Article:
+ + + +

/stf

Sort That File

Primary LanguageGo

STF

STF — Sort That File.

Utility which may be used to sort binary files on systems with limited RAM.

Usage

➭ ./stf --help

Usage of ./stf:
  -batch int
    	Batch size of one bucket (default 33554432)
  -bytes int
    	Values size in bytes (default 8)
  -file string
    	Input file that should be sorted
  -out string
    	Output sorted file
  -tmpdir string
    	Set tmp dir for temporary files (default "./")
  -unsigned
    	Set if values should be interpreted as unsigned

There is an option -batch that may be used to limit RAM usage of the app (set in bytes).

-bytes option needs to specify what type of values contains in file. Possible options is: 1 (byte, int8 or uint8), 2 (int16 or uint16), 4 (int32 or uint32), or 8 (int64 or uint64)

-unsigned options may be used to specify unsigned type of data in file (by default its interpreted as signed)

Instalation

Simplest way to install is just

go get github.com/wierdbytes/stf

Also you can download it from releases page

Examples

➭ head -c 10485760 /dev/urandom > 10m.dumb
➭ stf --bytes 2 --unsigned --batch 2097152 --file 10m.dumb
➭ ls -al 10m.dumb.sorted

Also you could pipe input into stf like so:

➭ cat 10m.dumb | stf --bytes 2 --unsigned --batch 2097152
➭ ls -al .sorted

Things to improve

  • Refactor the code (now he just works)
  • Make use of parallel execution (now it 1 threaded)
  • Cover code by tests (I will, I swear)
  • Add support of littleEndian
  • ...

+ + + +

Extracted records:

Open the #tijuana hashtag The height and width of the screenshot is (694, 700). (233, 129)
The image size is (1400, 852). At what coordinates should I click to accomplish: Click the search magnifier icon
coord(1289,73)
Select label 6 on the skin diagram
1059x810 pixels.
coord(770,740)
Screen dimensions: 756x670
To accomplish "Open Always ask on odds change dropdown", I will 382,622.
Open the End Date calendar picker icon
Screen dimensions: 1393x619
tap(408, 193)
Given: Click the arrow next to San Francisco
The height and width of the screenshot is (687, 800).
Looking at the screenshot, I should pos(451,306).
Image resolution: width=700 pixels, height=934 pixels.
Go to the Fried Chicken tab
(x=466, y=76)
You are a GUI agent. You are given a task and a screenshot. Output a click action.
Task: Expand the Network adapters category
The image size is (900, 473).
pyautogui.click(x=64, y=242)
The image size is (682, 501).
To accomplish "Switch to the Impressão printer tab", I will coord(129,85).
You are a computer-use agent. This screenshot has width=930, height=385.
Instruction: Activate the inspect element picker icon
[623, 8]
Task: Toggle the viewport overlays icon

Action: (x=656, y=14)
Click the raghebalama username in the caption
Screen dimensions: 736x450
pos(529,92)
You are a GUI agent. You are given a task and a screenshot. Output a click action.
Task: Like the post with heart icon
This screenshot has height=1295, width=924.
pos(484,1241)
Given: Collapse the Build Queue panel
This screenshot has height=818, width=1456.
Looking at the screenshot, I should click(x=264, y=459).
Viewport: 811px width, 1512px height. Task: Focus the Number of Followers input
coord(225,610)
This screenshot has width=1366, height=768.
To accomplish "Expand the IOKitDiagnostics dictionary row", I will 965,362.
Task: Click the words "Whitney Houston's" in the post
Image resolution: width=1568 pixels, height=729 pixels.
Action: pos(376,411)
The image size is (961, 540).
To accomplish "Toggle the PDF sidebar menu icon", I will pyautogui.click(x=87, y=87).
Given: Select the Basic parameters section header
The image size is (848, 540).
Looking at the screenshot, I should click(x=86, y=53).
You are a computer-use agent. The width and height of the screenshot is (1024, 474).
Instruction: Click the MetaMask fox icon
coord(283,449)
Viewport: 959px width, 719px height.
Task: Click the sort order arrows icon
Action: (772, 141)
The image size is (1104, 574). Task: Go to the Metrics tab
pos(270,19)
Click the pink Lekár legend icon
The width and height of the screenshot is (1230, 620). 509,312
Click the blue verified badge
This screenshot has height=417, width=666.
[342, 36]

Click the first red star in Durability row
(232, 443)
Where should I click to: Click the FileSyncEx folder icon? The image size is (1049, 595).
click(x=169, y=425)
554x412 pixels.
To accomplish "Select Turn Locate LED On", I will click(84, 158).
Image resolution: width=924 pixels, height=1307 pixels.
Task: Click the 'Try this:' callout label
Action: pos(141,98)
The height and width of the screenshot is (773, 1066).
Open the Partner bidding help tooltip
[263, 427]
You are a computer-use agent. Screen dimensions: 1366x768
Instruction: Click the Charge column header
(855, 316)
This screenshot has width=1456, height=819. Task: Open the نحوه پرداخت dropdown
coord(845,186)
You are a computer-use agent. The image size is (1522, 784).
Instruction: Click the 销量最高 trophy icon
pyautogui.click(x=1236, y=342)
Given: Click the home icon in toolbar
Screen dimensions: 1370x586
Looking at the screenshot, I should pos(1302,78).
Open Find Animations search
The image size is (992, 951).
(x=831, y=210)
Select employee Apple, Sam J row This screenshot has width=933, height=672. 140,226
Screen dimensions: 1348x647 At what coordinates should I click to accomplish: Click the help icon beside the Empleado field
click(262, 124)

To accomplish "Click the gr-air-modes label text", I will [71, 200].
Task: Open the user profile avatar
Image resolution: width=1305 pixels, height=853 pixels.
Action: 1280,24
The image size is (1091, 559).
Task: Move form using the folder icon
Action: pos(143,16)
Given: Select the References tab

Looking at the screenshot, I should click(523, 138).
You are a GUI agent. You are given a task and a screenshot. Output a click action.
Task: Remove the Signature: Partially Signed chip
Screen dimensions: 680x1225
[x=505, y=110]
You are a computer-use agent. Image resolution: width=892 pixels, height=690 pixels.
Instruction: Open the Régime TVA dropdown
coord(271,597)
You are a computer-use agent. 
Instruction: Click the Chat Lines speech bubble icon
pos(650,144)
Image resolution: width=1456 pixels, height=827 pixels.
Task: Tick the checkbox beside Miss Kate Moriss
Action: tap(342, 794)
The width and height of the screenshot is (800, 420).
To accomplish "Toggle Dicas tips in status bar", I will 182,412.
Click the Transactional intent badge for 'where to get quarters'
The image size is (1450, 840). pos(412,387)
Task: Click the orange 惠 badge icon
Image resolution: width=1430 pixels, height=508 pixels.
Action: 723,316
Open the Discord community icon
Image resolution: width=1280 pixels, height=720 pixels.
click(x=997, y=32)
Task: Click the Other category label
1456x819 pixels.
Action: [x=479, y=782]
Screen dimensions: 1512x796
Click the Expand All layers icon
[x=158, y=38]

+ + + +

Prompt:
Write out the passage of the STF README starting with "-file string" and going on through "(set in bytes).", word for word.

Solved exercise:
-file string
    	Input file that should be sorted
  -out string
    	Output sorted file
  -tmpdir string
    	Set tmp dir for temporary files (default "./")
  -unsigned
    	Set if values should be interpreted as unsigned

There is an option -batch that may be used to limit RAM usage of the app (set in bytes).